-- Input data follows --

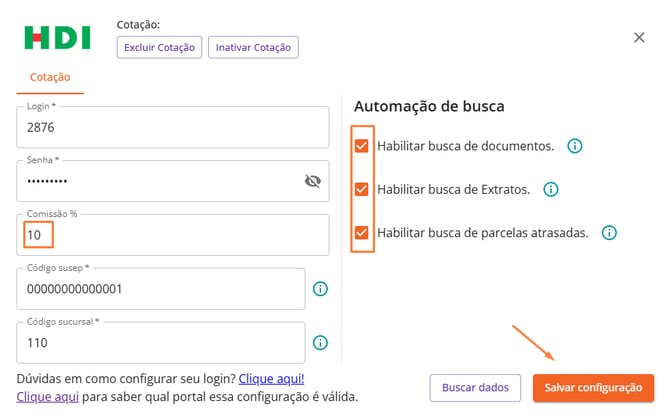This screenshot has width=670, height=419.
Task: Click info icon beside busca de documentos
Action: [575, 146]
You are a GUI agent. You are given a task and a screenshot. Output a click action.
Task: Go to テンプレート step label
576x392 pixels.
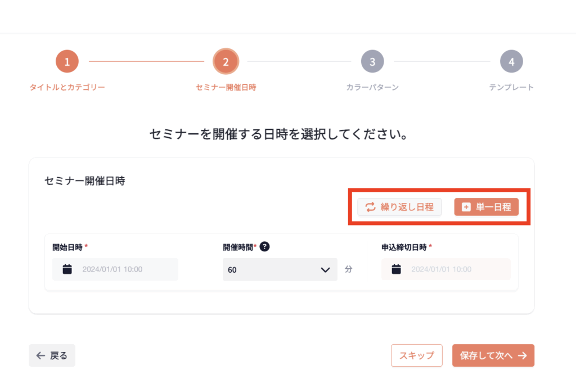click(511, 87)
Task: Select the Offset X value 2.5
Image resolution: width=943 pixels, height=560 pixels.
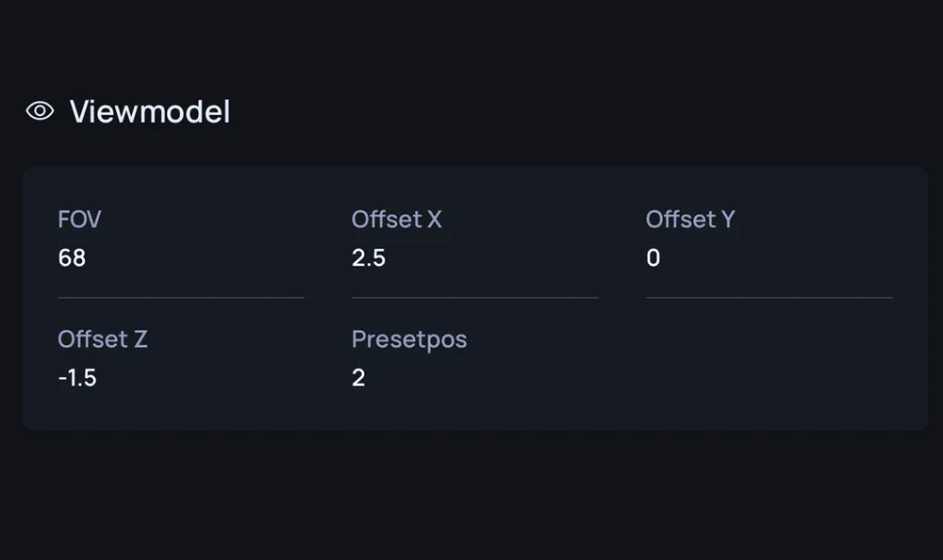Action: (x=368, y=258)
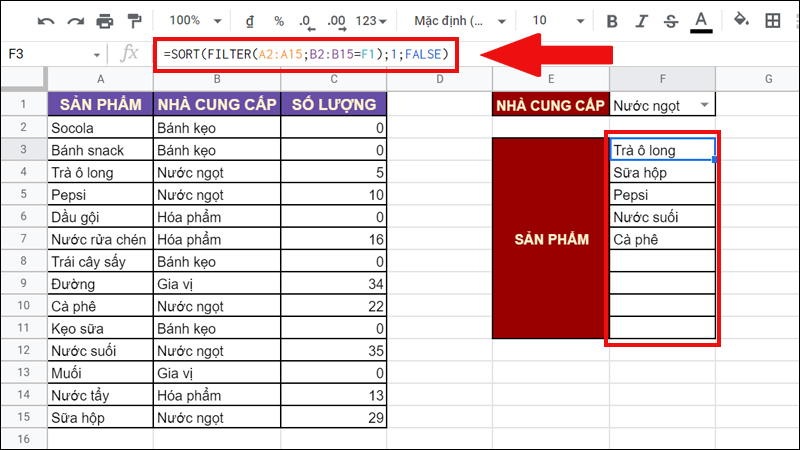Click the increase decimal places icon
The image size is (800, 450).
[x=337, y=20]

-- Input data concluded --
-- Input data follows --

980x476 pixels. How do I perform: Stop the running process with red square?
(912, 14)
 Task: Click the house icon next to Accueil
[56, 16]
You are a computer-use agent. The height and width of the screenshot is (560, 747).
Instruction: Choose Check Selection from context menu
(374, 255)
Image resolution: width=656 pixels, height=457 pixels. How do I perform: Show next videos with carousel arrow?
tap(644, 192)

-- Input data concluded --
-- Input data follows --

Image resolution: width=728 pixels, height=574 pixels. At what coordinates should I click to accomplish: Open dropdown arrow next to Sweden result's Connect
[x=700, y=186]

-- Input data concluded --

## [Action item]
Where a line in the material above holds "agent", copy that line.

## [Answer to the problem]
You are a GUI agent. You are given a task and a screenshot. Output a click action.
You are a computer-use agent. The height and width of the screenshot is (560, 747).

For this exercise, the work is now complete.